→ Goal of the exercise: Reproduce word for word the part of the text-processing notes below, starting with "Dfm1gr <- dfm(Toks, tolower" and going on through "sorted tokens list.".

I decided not to do stemming because:
- it converts some words in a strange manner, like: ponies -> poni.
- the model will output stemmed words as prediction which is undesirable.

Document Frequency Matrix

A DFM is a matrix that stores number of appearances of each token. Essentially, it extracts all the unique words from a text together with total number of appearances of this word. At this step DFM is useful to spot unwanted words.

Dfm1gr <- dfm(Toks, tolower = TRUE, stem = F) 

Check that non-ASCII characters actually got removed

If present, these chars should be immediately seen at the beginning or at the end of sorted tokens list.

## 0.01p; 0071jke; 00am; 00pm; 00p.m; 00s; 0.75l; 0.7kg; 08th; 0.9l; 0f; 1000yen; 100f; 100gr; 100s; 100th; 105s; 1080p; 10am; 10ears; 10k; 10mg; 10pm; 10s; 10th; 10x; 11.00am; 113b; 11am; 11dp5dt; 11pm; 11th; 12,000ft; 1200ft; 120v; 12,16,18,30,40yrs; 12pm; 12pt; 12sg; 12th; 130m; 133gms; 13lbs; 13th; 140gms; 14th; 1500m; 15for; 15ft; 15km
## zenithfilms; zenn; zentangle; zeppelin; zero; zest; zibbet; zich; ziga; zimbabwe; zimbabweans; zimmerman; zimmern; zinc; zine; zines; zinns; ziolkowski; zip; zipped; zipper; zipperthe; zips; zodiac; zoe; zoey; zombi; zombie; zombies; zone; zones; zoning; zoo; zooey; zooga; zoom; zotten; zp; zrn; zta; zub's; zucca; zucchini; zuckerberg; zuffa; zulfs; zulu; zuma; zunami; zymurgy

And I see that there are none. Even though there are some pseudo-words here, like “100,00th”, these will be filtered out at a later step as having too low a frequency in the n-grams.

Statistics

Since the data is very big, I have to find ways to make it smaller. First of all, it will become smaller due to structure of the model which compressees the data to just a database of unique tokens with their frequencies. Another way is to filter out terms that are of very low frequency.

→ Data provided:
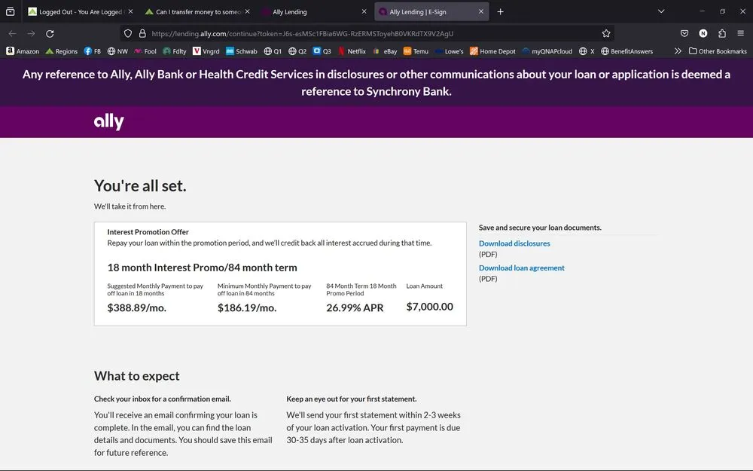The image size is (753, 471).
Task: Download the disclosures PDF
Action: (514, 243)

→ Answer:
Dfm1gr <- dfm(Toks, tolower = TRUE, stem = F) 

Check that non-ASCII characters actually got removed

If present, these chars should be immediately seen at the beginning or at the end of sorted tokens list.